PASSAGE PROVIDED ::
>>>>
Anonymous Wrote:From p. 62 of the WT guide (combinatorics)
"Every morning, Casey walks from her house to the bus stop, as shown to the right. She always travels exactly nine blocks from her house to the bus, but she varies the route she takes every day. (One sample route is shown.) How many days can Casey walk from her house to the bus stop without repeating the same route?"
I'm confused on this one. The solution says an anagram of LLLLDDDDD (left 4, down 5), but this suggests that order doesn't matter. However, doesn't order matter in this case, since there's a different in going left first or down first?
Thanks.
you have just provided a nice public service for the other readers of this forum: you've illustrated the fact that 'order matters' isn't as simple of a concept as it might at first seem.
<<<<
SUPPLIED MATERIAL ::
>>>>
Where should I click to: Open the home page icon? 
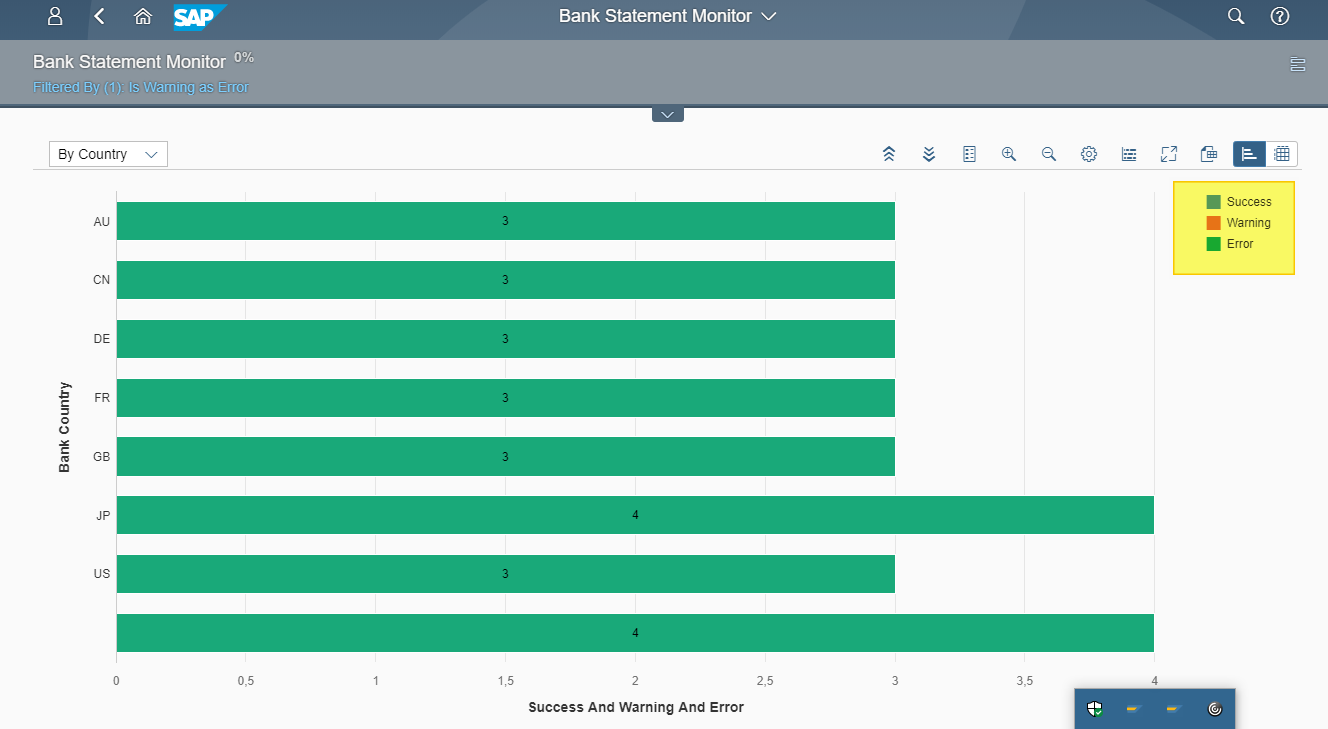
<<<<
STATED GOAL :: Reproduce the stretch from "you have just" through "at first seem." in the forum post about Casey's walk to the bus stop.

WRITTEN ANSWER ::
you have just provided a nice public service for the other readers of this forum: you've illustrated the fact that 'order matters' isn't as simple of a concept as it might at first seem.